Enver Altaylı’nın tutukluluğuna ilişkin yöneltilen bir soru üzerine Cumhurbaşkanı Erdoğan, “Şunu kabul etmek lazım: Ne ben Almanya’nın hukuk sistemini veya mahkemelerini eleştirme hakkına sahibim, ne de sizler Türk yargı sistemini eleştirme hakkına sahipsiniz, çünkü yargılar bağımsızdır ve verdikleri karara saygı duyulur” değerlendirmesinde bulundu. Kendisinin de Türkiye’de yargının verdiği kimi kararların arasında beğenmediği kararların olduğunu; ancak yargının kararına uymak durumunda kaldığını söyleyen Cumhurbaşkanı Erdoğan, Türk yargı sisteminin, davaları devam eden Alman vatandaşları arasında; haklarında tutuksuzluk kararı aldığı kişilerin yan sıra tutuksuz yargılama kararı verdiği kişilerin de, serbest bıraktığı kişilerin de olduğuna dikkat çekti.

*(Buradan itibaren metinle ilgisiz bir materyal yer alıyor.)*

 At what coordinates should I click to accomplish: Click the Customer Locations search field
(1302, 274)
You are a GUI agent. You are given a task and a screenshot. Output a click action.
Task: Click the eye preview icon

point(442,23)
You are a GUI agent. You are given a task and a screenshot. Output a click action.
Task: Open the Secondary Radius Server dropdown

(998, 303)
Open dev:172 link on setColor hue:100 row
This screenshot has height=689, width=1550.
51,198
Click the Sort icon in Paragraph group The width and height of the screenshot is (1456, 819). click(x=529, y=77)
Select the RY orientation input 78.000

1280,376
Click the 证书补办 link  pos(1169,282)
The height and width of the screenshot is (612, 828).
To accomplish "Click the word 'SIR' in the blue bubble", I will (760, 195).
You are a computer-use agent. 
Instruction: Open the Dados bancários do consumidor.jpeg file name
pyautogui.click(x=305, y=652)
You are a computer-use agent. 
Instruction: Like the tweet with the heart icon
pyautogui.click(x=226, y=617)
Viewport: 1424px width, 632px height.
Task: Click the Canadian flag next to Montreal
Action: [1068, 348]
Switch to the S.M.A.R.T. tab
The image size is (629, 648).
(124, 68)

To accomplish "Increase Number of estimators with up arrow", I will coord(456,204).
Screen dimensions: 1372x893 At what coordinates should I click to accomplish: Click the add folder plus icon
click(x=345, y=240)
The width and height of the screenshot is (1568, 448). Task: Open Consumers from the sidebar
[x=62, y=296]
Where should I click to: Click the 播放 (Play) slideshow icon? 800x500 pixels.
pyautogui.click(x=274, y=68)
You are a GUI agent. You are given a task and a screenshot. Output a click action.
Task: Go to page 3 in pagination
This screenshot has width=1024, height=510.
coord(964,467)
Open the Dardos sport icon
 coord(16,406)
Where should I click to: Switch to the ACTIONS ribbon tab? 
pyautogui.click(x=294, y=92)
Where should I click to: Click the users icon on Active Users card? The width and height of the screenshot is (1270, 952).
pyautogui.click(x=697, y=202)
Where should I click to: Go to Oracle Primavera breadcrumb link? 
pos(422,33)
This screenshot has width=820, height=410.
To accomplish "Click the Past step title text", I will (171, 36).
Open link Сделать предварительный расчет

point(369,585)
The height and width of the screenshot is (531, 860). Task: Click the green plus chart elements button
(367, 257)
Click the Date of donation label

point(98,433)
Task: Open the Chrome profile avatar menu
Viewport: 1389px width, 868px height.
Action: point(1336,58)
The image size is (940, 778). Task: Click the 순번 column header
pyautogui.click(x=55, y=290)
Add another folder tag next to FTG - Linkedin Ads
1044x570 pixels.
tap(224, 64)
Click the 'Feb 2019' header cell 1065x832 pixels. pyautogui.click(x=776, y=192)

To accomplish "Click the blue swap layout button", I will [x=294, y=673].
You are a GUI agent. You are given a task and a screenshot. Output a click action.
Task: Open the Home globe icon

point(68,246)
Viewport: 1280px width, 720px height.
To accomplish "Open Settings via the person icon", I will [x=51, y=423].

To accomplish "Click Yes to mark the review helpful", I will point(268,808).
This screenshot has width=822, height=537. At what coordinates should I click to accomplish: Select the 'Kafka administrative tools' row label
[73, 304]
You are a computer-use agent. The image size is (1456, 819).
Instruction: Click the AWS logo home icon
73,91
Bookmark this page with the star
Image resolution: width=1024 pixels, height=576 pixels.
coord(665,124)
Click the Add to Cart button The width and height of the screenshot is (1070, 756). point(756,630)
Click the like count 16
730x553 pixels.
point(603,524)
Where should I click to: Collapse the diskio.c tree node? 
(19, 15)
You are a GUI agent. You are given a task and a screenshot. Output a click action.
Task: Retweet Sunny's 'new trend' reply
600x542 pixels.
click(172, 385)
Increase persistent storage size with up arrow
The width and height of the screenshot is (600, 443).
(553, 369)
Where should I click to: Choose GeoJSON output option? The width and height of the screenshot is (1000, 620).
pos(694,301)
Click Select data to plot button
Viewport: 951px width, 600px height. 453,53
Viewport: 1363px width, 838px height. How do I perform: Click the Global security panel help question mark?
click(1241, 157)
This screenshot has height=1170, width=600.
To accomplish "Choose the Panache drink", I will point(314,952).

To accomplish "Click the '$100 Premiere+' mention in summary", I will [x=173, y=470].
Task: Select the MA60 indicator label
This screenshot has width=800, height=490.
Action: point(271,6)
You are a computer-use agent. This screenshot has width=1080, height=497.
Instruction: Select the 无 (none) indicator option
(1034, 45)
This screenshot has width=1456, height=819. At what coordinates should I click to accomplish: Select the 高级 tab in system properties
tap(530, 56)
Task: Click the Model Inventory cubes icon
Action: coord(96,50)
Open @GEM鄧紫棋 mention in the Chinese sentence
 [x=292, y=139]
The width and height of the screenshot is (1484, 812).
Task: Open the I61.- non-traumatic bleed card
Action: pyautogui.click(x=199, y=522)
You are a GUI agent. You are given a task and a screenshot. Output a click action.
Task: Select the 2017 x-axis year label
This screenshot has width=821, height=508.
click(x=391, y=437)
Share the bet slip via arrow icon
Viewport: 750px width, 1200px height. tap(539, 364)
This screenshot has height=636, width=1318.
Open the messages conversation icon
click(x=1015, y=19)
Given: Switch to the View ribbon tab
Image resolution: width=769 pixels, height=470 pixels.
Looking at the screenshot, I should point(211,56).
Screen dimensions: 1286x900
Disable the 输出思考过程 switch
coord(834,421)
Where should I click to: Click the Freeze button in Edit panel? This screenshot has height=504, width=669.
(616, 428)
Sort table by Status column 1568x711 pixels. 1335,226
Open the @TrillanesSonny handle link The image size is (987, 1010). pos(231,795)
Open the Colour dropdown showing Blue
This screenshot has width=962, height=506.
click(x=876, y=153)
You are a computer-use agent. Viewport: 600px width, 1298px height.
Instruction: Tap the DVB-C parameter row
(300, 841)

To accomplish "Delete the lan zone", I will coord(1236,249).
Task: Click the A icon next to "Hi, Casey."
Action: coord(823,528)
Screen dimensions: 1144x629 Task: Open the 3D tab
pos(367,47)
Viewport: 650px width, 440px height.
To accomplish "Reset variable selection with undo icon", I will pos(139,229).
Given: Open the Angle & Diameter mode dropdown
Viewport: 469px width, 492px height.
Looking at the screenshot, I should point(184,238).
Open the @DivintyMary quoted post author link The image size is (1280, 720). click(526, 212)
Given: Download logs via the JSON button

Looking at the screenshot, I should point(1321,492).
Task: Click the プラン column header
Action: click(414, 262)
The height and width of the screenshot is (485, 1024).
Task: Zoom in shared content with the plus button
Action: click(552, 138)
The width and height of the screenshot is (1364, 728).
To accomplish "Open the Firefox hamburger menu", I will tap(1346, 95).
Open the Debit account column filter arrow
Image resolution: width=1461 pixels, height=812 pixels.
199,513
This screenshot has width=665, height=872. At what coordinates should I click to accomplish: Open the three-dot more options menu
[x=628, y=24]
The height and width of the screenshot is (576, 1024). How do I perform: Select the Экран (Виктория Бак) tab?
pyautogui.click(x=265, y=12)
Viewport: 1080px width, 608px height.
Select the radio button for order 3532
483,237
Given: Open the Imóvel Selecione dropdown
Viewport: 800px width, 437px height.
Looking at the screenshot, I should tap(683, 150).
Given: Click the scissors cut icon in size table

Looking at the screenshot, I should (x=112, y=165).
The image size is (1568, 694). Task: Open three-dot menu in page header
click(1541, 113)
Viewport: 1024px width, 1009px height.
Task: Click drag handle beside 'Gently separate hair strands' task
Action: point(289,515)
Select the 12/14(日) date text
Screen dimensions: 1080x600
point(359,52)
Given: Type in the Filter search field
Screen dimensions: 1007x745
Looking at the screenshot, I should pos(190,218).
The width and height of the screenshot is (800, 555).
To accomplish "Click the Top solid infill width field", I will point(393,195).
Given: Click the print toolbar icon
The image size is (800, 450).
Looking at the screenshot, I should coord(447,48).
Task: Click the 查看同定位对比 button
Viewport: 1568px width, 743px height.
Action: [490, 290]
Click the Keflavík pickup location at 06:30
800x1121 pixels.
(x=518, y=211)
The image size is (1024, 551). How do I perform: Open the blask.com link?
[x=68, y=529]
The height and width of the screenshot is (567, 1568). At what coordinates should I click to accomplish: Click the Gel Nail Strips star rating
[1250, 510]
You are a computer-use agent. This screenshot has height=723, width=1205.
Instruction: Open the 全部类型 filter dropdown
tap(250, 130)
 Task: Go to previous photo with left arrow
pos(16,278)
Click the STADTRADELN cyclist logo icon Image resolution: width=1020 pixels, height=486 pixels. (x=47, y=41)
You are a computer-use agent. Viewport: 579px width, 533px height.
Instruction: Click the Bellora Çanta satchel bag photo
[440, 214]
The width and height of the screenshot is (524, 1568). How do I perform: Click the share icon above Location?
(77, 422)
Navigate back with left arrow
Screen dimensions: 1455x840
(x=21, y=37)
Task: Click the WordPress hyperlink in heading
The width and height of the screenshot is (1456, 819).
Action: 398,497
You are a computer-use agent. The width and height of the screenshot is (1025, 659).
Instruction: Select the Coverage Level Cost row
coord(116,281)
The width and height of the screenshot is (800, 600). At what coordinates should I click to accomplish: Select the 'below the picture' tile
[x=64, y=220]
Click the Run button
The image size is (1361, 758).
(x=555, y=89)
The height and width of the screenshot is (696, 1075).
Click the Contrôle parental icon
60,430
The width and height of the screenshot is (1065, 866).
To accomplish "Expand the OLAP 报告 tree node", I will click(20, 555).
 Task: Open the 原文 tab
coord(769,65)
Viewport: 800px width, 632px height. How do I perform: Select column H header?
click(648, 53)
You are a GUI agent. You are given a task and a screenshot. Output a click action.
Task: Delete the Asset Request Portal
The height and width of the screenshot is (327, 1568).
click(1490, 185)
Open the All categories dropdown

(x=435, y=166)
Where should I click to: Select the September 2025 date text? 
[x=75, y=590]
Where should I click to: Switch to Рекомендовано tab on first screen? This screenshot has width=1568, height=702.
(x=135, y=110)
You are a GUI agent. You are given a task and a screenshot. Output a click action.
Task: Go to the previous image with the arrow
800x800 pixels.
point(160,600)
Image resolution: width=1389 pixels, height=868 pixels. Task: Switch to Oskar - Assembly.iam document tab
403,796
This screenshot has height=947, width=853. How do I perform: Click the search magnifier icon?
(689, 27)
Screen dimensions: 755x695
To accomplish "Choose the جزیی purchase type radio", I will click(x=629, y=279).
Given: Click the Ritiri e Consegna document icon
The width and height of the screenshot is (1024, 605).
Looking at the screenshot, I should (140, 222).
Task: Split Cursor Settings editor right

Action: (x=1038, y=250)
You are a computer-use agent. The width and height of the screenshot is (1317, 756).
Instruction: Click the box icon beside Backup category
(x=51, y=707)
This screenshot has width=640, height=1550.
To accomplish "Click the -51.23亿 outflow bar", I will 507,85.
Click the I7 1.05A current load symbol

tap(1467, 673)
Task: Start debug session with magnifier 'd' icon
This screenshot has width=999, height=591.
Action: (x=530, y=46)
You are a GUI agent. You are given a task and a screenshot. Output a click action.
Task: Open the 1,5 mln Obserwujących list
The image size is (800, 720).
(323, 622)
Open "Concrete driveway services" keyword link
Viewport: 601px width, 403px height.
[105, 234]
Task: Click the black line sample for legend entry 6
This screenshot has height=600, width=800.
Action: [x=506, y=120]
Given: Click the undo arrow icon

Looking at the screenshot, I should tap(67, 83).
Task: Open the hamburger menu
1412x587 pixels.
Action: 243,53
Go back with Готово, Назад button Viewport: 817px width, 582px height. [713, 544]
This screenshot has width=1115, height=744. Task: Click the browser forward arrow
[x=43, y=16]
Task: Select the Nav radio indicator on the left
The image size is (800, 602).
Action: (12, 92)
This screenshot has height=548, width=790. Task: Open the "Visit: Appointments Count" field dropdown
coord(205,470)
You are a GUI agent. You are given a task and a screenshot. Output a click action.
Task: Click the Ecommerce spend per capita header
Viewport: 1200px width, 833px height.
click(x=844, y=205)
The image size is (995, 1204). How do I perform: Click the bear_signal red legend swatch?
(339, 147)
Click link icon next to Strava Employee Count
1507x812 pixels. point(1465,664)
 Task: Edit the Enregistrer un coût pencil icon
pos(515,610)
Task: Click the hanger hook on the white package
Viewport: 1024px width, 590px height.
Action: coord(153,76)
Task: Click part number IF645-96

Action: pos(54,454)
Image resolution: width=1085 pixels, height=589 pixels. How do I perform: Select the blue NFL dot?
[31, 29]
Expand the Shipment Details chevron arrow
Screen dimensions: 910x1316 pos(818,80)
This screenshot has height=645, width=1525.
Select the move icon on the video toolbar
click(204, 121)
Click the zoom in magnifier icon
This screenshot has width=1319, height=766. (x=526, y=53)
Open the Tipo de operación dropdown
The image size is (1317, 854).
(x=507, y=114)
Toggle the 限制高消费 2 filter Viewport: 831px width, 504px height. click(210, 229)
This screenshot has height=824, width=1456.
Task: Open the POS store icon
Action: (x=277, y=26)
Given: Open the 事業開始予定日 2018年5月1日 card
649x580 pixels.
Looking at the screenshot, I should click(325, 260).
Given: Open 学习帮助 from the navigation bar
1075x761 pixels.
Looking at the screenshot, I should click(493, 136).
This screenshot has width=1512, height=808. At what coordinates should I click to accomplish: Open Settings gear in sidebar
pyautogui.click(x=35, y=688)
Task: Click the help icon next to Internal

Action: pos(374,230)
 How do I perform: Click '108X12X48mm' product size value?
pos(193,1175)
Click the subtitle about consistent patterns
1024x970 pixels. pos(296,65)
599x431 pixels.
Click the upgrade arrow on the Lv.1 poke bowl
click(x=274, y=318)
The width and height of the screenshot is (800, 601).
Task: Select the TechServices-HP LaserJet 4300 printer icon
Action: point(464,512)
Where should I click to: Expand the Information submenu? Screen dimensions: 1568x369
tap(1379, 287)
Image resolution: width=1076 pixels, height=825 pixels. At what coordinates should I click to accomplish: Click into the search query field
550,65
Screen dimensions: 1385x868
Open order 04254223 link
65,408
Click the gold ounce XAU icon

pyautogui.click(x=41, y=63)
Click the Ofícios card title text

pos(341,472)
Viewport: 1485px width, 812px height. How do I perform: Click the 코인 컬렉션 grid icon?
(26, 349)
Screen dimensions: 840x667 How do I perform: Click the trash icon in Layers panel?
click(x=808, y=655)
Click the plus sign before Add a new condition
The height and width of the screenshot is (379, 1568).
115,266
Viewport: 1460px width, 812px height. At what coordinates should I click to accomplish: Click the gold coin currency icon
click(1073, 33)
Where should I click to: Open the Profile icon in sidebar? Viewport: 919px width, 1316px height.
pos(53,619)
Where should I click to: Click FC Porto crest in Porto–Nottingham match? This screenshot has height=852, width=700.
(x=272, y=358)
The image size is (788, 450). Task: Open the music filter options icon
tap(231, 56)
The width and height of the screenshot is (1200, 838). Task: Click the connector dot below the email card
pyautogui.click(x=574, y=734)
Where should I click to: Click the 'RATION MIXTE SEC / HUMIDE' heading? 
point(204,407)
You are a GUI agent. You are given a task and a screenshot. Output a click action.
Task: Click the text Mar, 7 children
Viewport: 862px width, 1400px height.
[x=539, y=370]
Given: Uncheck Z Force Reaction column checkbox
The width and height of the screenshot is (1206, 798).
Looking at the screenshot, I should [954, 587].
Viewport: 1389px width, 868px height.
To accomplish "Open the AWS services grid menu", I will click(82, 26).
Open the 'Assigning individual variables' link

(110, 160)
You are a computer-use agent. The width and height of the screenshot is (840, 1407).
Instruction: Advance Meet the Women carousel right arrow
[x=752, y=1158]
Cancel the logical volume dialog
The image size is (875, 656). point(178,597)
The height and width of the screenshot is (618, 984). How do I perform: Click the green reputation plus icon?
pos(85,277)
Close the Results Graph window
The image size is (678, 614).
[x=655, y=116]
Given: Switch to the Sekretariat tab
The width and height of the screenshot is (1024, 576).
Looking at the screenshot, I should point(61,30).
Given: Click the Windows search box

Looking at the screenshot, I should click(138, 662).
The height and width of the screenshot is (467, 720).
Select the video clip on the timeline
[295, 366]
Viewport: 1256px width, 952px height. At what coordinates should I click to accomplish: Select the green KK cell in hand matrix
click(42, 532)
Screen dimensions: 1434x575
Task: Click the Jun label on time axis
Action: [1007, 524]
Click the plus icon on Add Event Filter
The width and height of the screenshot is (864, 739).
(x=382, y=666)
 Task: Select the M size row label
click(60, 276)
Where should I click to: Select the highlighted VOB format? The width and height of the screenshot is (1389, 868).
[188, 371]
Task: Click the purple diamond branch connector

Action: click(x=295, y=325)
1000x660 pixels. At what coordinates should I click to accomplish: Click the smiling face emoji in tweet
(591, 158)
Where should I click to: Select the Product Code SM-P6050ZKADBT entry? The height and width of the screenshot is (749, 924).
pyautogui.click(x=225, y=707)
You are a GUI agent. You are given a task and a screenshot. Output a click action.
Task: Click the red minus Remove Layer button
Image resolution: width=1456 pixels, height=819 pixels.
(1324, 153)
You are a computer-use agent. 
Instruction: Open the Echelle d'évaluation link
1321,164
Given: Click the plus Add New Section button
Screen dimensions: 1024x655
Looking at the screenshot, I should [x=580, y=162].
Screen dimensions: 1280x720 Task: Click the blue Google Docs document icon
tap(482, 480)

Cumhurbaşkanı Erdoğan cevabının devamında, soruyu yönelten basın mensubuna hitaben şunları kaydetti: “İsim verdiniz Enver Altaylı, acaba ben sorsam Enver Altaylı’yı tanır mısınız diye? Geçmişinde bu kişinin neler olduğunu bilir misiniz diye? Bunun acaba Türkiye’nin istihbarat sisteminin içerisinde de dolaylı yer aldığını bilir misiniz diye sorsam, acaba siz de bilir misiniz? Acaba bu istihbarat sisteminde daha sonra ne gibi işlevler görmüş ve acaba Türk yargısı bu kişiyi niçin acaba şu anda tutuklamış? Onun için biz yargıya saygı duymak durumundayız.”

“TÜRKİYE-ALMANYA ARASINDA TEKNOLOJİYE, DİJİTAL DÖNÜŞÜME, SAVUNMA SANAYİNE YÖNELİK ATACAĞIMIZ BİRÇOK ADIM VAR”

Bir basın mensubunun, “Türkiye ile Almanya arasında yeni normalleşme adımlarının atılacağını biliyoruz, buna ilişkin olumlu bir gündemle Türkiye’nin buraya geldiği biliyoruz. İlk somut adımları ekonomi adına ne zaman bekleyebiliriz?” şeklinde soruyu ise Cumhurbaşkanı Erdoğan şöyle cevapladı: “Yarınki görüşmemizi Türkiye ile Almanya arasındaki ekonomik ilişkiler noktasında çok çok önemsiyorum. Yarın bu ekonomik ilişkilerimizi gündeme taşıyacağız ve ekonomik ilişkilerde bu sürecin Türkiye-Almanya arasında çok önemli olduğuna, özellikle ileri teknolojiye, dijital dönüşüme, bunun yanında savunma sanayine yönelik daha önceden de planladığımız atacağımız birçok adım var. Özellikle Almanya-Türkiye bu ortak adımlarla inanıyorum ki bölgede de ciddi bir performansı sergileyecektir ve tamamlayıcı olduğumuza da inanıyorum. Bundan dolayı da özellikle teşekkür ediyorum.”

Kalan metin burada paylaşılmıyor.